CHAPTER XXVII: Who Master Peter and his Ape were, with the Ill Success
that Don Quixote had in the Adventure of the Braying, which ended not
so well as he would, or thought for

CID HAMET, the chronicler of this famous history, begins this chapter
with these words: ‘ I swear like a Catholic Christian.’ To which the
translator says that Cid his swearing like a Catholic Christian, he
being a Moor, as undoubtedly he was, was no otherwise to be understood
than that, as the Catholic Christian, when he swears, doth or ought to
swear truth, so did he, as if he had sworn like a Catholic Christian
in what he meant to write of Don Quixote, especially in recounting who
Master Peter and the prophesying ape were, that made all the country
astonished at his foretelling things. He says, then, that he who hath
read the former part of this history will have well remembered that
same Gines de Passamonte whom Don Quixote, amongst other
galley-slaves, freed in Sierra Morena, a benefit for which afterward
he had small thanks and worse payment from that wicked and ungrateful
rout.

This Gines de Passamonte, whom Don Quixote called Ginesillo de
Parapilla, was he that stole Sancho’s Dapple, which, because neither
the manner nor the time were put in the First Part, made many
attribute the fault of the impression to the author’s weakness of
memory. But true it is that Gines stole him as Sancho slept upon his
back, using the same trick and device of Brunelo’s, whenas Sacripante
being upon the siege of Albraca, he stole his horse from under his
legs; and after Sancho recovered him again, as was showed.

This Gines, fearful of being found by the justices that sought after
him, to punish him for his infinite villanies and faults, that were so
many and so great that himself made a great volume of them, determined
to get him into the kingdom of Aragon, and so covering his left eye,
to apply himself to the office of a puppet-man; for this and juggling
he was excellent at.
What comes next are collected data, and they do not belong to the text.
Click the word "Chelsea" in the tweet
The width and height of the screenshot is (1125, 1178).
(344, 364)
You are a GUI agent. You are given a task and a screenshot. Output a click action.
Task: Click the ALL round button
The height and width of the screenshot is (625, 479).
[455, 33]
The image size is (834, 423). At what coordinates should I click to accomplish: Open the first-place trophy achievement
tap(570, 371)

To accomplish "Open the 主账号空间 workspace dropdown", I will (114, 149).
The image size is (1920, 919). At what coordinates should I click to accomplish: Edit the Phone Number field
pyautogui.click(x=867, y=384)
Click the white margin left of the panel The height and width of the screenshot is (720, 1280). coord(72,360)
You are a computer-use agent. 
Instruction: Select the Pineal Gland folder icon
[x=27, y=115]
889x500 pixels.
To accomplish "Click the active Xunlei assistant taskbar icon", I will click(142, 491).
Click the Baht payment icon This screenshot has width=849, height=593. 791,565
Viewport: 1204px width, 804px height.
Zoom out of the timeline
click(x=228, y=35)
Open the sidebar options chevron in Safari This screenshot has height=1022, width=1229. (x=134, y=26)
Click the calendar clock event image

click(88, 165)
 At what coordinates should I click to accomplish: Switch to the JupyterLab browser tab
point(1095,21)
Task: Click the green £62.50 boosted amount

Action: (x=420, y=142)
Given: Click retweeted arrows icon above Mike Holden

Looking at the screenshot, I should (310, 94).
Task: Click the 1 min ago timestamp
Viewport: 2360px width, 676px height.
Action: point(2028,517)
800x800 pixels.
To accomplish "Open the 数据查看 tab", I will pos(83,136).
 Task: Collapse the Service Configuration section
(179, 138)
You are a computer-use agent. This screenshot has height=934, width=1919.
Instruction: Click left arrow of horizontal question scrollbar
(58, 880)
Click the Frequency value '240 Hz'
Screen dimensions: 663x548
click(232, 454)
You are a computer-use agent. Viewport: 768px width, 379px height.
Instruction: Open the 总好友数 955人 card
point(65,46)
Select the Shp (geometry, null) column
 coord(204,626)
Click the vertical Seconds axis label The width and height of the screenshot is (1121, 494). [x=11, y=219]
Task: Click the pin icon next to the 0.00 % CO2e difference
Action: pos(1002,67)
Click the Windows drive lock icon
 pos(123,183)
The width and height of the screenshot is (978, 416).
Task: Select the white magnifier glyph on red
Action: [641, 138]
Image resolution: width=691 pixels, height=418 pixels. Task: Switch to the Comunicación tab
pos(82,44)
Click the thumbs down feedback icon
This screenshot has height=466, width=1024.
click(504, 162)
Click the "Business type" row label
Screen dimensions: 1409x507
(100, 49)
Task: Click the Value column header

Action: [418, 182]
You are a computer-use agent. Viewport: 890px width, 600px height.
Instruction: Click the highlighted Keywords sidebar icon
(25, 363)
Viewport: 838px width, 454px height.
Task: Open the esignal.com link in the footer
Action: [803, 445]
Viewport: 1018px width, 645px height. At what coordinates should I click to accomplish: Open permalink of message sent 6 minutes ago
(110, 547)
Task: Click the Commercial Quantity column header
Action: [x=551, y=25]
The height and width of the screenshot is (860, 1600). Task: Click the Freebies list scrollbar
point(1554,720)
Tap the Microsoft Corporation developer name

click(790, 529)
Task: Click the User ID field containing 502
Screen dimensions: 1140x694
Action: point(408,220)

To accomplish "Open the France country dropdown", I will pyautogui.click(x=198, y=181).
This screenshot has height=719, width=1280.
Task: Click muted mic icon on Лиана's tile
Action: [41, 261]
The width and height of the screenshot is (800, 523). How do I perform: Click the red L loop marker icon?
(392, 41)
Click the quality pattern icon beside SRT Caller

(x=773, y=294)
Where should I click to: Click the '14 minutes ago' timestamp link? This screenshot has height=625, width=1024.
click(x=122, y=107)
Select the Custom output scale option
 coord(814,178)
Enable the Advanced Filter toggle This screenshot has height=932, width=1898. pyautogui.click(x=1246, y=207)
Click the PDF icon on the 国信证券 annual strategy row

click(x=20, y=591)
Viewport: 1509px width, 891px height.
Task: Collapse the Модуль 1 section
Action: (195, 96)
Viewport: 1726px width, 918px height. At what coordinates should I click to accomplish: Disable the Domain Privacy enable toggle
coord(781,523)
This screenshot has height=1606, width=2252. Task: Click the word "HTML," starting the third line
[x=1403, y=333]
It fell out so that he bought his ape of certain
captive Christians that came out of Barbary, whom he had instructed
that upon making a certain sign he should leap upon his shoulder, and
should mumble, or seem to do so at least, something in his ear. This
done, before he would enter into any town with his motion or ape, he
informed himself in the nearest town, or where he best could, what
particulars had happened in such a place or to such persons, and,
bearing all well in mind, the first thing he did was to show his
motion, which was sometimes of one story, otherwhiles of another; but
all merry, delightful, and familiarly known. The sight being finished,
he propounded the rarities of his ape, telling the people that he
could declare unto them all things past and present; but in things to
come he had no skill. For an answer to each question he demanded a
shilling; but to some he did it cheaper, according as he perceived the
demanders in case to pay him. And sometimes he came to such places as
he knew what had happened to the inhabitants, who, although they would
demand nothing, because they would not pay him, yet he would still
make signs to the ape, and tell them the beast had told him this or
that, which fell out just by what he had before heard, and with this
he got an unspeakable name, and all men flocked about him; and at
other times, as he was very cunning, he would reply so that the answer
fell out very fit to the questions; and, since nobody went about to
sift or to press him how his ape did prophesy, he gulled every one and
filled his pouch. As soon as ever he came into the vent he knew Don
Quixote and Sancho, and all that were there; but it had cost him dear
if Don Quixote had let his hand fall somewhat lower when he cut off
King Marsilius his head and destroyed all his chivalry, as was related
in the antecedent chapter. And this is all that may be said of Master
Peter and his ape.
-------------------------------------------------------
(snip)

So in an aside to his sides, I make bold to mention that apes were
evidently regarded as a favorite topic at the time, evidently due to
their exotic appearance along with flourishing maritime trade in
London, plus some derogatory aspersions since the Middle Ages.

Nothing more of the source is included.